_RECORDS FOR THIS EXERCISE_
⁂
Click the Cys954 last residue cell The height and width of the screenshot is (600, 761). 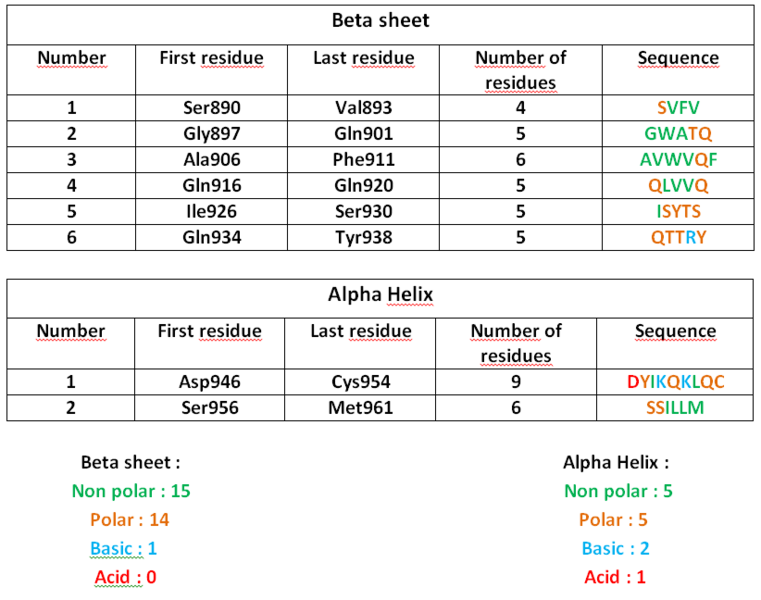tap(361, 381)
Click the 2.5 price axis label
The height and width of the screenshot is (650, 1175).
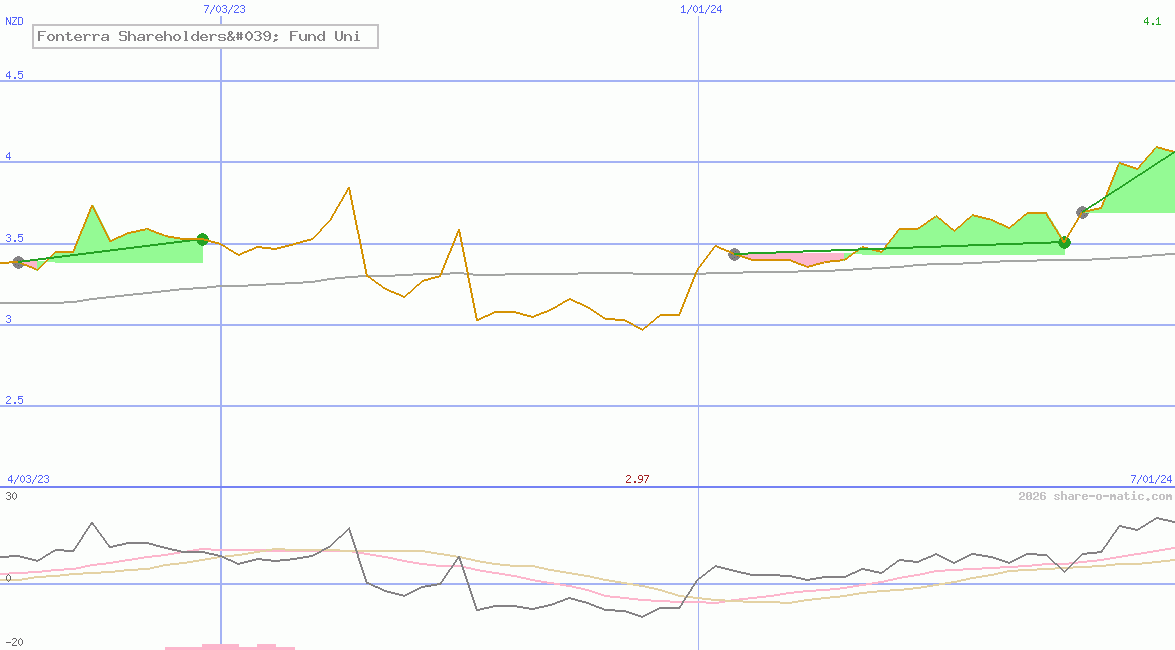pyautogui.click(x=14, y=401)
⁂
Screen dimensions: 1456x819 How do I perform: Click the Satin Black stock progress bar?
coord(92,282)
⁂
_WORK INSTRUCTIONS_
Reproduce verbatim the part of the records that opens with the line containing "Screen dimensions: 1456x819" and closes with the line containing "coord(92,282)", including both of those lines.

_WRITTEN SOLUTION_
Screen dimensions: 1456x819 How do I perform: Click the Satin Black stock progress bar?
coord(92,282)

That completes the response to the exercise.